Egypt Awakening, Granite Sculpture ca. 1928
When I was a very young man I visited the Egyptian Museum in Cairo. It is easy to find, part of the grand location that is the Midan Tahrir, the most modern of Cairo’s public squares and certainly the most central to Egypt’s modern personality. I mean, you got your Hilton, you got your American University, and the museum is right there to store Tutankhamen’s treasures for us until the folks in New York City need to see them again. Very handy, it all is.
The museum in those days was a lot more impressive from the outside than it was inside. This was not because the treasures inside weren’t amazing, but simply because they were mostly left to look out for themselves. No set designer had got in the middle of things to jazz it up and lend it pop; ordinary long glass cases and simple typed signs were used to display small objects. I recall lots of windows and sunlight but little artificial lighting. It felt a lot like being in a large municipal building in America’s Deep South with clackety floors and many rooms, the air warm and thick with the scent of strong wood. When you looked at King Tut’s stuff and saw all the gold you just thought, huh, well that’s a lot of gold, sure enough. Gold is actually kind of boring when you get around a lot of it.
You may not have heard this about gold, but turns out it is just metal.
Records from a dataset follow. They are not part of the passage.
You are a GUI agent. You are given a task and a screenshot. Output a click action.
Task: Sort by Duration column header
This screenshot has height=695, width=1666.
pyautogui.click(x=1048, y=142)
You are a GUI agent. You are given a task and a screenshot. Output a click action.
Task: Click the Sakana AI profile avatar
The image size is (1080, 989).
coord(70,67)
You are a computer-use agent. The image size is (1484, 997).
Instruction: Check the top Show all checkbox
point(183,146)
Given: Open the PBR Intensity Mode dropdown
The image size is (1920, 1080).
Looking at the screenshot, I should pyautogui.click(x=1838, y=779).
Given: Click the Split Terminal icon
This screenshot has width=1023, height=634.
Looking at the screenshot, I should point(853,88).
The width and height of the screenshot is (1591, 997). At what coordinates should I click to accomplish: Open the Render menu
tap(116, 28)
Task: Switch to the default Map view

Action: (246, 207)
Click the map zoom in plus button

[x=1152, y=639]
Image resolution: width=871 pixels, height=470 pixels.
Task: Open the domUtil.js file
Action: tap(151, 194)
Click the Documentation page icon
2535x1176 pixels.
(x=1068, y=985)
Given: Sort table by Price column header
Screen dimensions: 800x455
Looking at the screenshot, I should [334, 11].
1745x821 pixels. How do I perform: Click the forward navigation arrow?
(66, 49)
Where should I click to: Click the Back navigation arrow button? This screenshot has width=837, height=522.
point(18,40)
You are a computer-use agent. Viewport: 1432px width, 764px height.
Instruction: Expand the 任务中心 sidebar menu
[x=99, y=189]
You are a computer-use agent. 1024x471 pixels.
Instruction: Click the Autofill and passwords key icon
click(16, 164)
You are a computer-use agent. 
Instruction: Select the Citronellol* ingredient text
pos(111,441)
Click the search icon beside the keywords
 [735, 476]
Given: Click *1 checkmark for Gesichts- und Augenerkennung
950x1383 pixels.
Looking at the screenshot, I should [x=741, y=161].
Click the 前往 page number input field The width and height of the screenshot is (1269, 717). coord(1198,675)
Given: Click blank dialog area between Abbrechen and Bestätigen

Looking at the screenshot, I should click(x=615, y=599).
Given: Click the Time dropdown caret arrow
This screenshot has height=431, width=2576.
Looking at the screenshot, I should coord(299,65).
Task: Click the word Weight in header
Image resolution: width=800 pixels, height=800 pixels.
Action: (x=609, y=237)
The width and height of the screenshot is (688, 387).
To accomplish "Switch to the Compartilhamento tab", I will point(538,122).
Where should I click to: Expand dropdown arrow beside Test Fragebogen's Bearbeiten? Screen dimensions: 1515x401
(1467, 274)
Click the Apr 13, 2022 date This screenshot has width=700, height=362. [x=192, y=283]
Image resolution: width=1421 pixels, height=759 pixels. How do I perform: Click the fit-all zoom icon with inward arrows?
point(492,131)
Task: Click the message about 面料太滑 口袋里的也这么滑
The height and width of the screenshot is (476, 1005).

I got the oddest feeling from the guards at the museum that they were kind of embarrassed by the whole thing. Most of the great tombs were robbed long before archaeologists got to them, and I think that while Egyptians are certainly proud of their treasures, they are also a little disappointed that they let such a big one get away. It’s like they are ashamed of having such inefficient grave robbers. It’s a very American sort of feeling. We have such a fondness for rascals ourselves we’ve made near cults for the Jesse James types, for the Bonnie and Clydes. We made a hero out of the Godfather, for crying out loud. There is just something in our character that loves a duplicitous, murdering bastard.
But that’s beside the point. With all the grandeur of Egypt’s past at my fingertips, none of it impressed me as much as this sculpture which I saw later. It stands at the gate of Cairo University in Giza and was sculpted by the great Egyptian artist Mahmud Mukhtar between 1919 and 1928, roughly. I have seen it called Egypt Awakening in most places, but in the picture at Wikipedia Commons it is called Egypt’s Renaissance. Mukhtar was a very forward thinking man for his time. His statue shows not merely an Egypt that embraces its incredible cultural heritage, but one which is ready to march forward into the modern world free with its head held high. His woman is liberating herself from the veil, announcing herself a partner in the world even as she rests an affectionate arm on a heritage that reaches to Cleopatra and beyond. His was a dangerous and heretical stance. There are places in the world today where just making such a sculpture might get you killed. He created this before women’s liberation, before the modernization of women’s roles in Egyptian life. But he was not a one issue artist. He wanted free determination for every Egyptian citizen, male or female, Muslim or Christian or Jew or Arab or Nubian. He wanted to remind his own people that once they were the keepers of a library so large and fine that the world’s philosophers considered it the fulfillment of a dream just to visit there and study. He wanted to remind his own brothers and sisters that Egyptians did not merely contribute to Western culture, they may well have invented it.
Two titles, and one is a promise. Renaissance means re-birth. To be born again is to start fresh, to start clean. All things are possible.
Today, right now, this minute in Midan Tahrir, or as CNN calls it, Tahrir Square, Mubarak’s thugs fire on the Egyptian people from the rooftops of the Hilton, and the American University, and the Egyptian Museum, and anywhere else they can find a perch. They hurl Molotov cocktails and light protestors on fire. They race through the streets on horseback throwing blows and firing guns. These are the so-called “pro-Mubarak” protestors who all seem very organized and armed in their nondescript clothing.
And yet as of this writing the people remain. They have not yet been driven down or away. And here in America we wait to see exactly what kind of wrong choice we will make about the Middle East this time. But I can guess because, hey, America does love a duplicitous, murdering bastard.
You may not have heard this about duplicitous, murdering bastards, but turns out they’re just human.
Two titles for this sculpture, and one is a promise. The other, Egypt Awakening? Well that’s a threat. If you want to try to negate that threat, you might try doing something to work for peace. I leave you with Mr. Yeats.
“…somewhere in sands of the desert
A shape with lion body and the head of a man,
A gaze blank and pitiless as the sun,
Is moving its slow thighs, while all about it
Reel shadows of the indignant desert birds.
The darkness drops again, but now I know
That twenty centuries of stony sleep
Were vexed to nightmare by a rocking cradle,
And what rough beast, its hour come round at last,
Slouches toward Bethlehem to be born.”